一方、Streamと名前を変えたShimmer夫婦に育てられた、Adam Streamは成人し、同棲中の恋人は、彼の子供を身ごもっているが、Adamは、訳の分からぬイライラに悩まされ、恋人の元を離れ、両親の住む、田舎の村を訪れる。
ところが、長雨により、村はずれにあるダムが決壊の危機にさらされており、村には、緊急避難警報が発され、村人を安全な場所へ、避難させるための措置が取られた。

パンドラボックスの最終巻。
この間は、第1巻の後日談となっており、この巻には、ギリシャ神話も、テクノロジーも織り込まれておらず、シリーズの今までの巻とは、少々違った趣となっています。 

これまで語られた7つのお話の結論と言えるような作品です。
2〜7巻までは、それぞれ違った漫画家が作画を担当していましたが、1巻と8巻は、Didier Pagot 氏が作画を担当しています。


1巻の作画も人物画には癖が感じられるものの、悪くなかったのですが、この8巻の背景のグラフィックはなかなかの出来です。
嵐、洪水、爆発と、漫画家泣かせの、描くのが非常に難しい、シチュエーションが続出するのですが、いやぁ、作画担当のDidier Pagot氏と、着色担当のChristophe ARALDI氏の才能には、脱帽。

凄く迫力を持って読者に迫ってくる絵です。

この巻では、今までのお話に必ず出現し、主人公達が辿る運命を予言した、老いた女の乞食の正体が、明らかになります。

運命や、定めに身をゆだねる事なく、自分の意思で、人生を切り開いてゆく事が『希望』に繋がる、という、著者が出した、結論には、感涙しました。

又、それを、人間が開発したテクノロジーにより生まれた、クローン人間が示しているというのにも、新しいテクノロジーを否定するのではなく、その使い方を考える事が『希望』に繋がるのではないか、という著者の考えが伺われる様な気がしました。

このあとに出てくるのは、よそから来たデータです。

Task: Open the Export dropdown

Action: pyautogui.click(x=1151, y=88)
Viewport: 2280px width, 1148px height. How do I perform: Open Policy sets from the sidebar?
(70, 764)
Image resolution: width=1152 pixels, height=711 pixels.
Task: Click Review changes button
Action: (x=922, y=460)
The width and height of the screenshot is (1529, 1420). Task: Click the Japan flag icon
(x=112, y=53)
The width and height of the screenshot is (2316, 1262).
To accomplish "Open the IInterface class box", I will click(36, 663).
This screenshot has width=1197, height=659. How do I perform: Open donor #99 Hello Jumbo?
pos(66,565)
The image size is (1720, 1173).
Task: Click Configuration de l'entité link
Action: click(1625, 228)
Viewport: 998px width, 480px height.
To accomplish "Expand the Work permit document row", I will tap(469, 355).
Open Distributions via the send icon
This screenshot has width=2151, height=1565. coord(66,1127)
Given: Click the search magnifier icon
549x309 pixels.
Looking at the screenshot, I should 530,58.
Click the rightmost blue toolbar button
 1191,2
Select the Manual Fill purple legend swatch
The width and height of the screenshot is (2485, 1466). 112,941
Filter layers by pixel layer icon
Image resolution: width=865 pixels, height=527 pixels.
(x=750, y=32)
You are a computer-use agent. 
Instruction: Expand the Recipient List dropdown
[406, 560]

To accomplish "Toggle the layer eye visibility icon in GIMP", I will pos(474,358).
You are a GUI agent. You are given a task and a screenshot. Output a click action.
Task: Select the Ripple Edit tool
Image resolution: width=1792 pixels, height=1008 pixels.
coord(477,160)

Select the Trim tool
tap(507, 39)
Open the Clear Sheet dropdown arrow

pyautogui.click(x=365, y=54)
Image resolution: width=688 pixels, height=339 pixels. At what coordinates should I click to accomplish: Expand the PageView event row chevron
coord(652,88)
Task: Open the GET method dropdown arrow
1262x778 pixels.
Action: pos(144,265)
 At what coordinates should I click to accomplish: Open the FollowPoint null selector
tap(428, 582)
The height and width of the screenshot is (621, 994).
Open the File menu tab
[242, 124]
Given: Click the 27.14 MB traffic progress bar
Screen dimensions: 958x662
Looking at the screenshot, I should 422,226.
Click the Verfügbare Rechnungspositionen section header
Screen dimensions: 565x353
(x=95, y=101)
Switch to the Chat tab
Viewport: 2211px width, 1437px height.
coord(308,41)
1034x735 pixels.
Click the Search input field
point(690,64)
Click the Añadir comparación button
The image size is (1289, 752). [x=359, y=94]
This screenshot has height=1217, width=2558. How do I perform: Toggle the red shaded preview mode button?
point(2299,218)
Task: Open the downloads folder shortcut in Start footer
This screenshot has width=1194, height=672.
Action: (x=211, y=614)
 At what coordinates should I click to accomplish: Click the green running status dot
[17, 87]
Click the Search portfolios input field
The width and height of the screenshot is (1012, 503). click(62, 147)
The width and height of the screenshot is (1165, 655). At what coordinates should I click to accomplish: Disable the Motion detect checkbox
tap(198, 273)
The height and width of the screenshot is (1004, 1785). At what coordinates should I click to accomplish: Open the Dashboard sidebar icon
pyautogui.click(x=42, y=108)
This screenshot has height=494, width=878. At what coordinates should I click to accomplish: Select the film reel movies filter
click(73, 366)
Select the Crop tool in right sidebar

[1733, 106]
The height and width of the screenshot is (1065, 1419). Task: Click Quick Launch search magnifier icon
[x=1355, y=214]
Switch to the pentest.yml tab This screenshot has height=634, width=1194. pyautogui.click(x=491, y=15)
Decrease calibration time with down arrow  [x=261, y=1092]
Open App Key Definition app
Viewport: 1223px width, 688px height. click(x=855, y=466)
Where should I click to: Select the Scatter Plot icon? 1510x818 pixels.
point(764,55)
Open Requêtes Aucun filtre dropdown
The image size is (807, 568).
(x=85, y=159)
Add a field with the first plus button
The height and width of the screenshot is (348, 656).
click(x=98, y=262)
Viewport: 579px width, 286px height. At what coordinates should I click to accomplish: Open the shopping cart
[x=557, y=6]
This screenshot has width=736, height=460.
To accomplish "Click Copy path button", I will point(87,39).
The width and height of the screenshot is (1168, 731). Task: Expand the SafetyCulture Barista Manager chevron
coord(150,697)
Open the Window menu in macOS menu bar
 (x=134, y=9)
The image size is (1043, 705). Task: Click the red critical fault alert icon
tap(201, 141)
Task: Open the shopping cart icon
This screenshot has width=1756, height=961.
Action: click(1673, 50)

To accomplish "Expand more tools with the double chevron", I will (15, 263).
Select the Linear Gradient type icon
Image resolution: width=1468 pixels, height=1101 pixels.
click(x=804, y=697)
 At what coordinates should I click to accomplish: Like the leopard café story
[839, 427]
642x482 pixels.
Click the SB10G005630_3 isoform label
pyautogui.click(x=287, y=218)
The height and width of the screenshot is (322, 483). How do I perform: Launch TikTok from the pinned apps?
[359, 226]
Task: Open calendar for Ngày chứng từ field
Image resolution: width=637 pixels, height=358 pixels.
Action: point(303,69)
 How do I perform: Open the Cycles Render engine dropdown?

私がBDを読み始めたのは約1年半前、それから今までに、100冊余りのBDを読んできましたが、『これ!』といったシリーズ物に出合った事は今までありませんでした。
そんな中でこの「Pandora Box」は、初めて出会った、読み応えのある、シリーズ作でした。

単作の、優れた作品に出会う事は、時々あるのですが、シリーズ作品の場合、中の1冊が良く出来ていても、他の作品は・・・という物が多い中、堅固に構成されたストーリーに加え、かなり高いレベルの作画という、バランスの取れた、粒ぞろいの作品揃いの「Pandora box」シリーズは、群を抜いています。

とても、良く出来たシナリオなので、漫画にしておくのはもったいない、是非、ノベライズして欲しいなぁと思いました。

この、「Pandora Box」は、シナリオがしっかりとした、読み応えのあるBDを読んでみたいという方に、自信を持ってお勧めできる、シリーズです。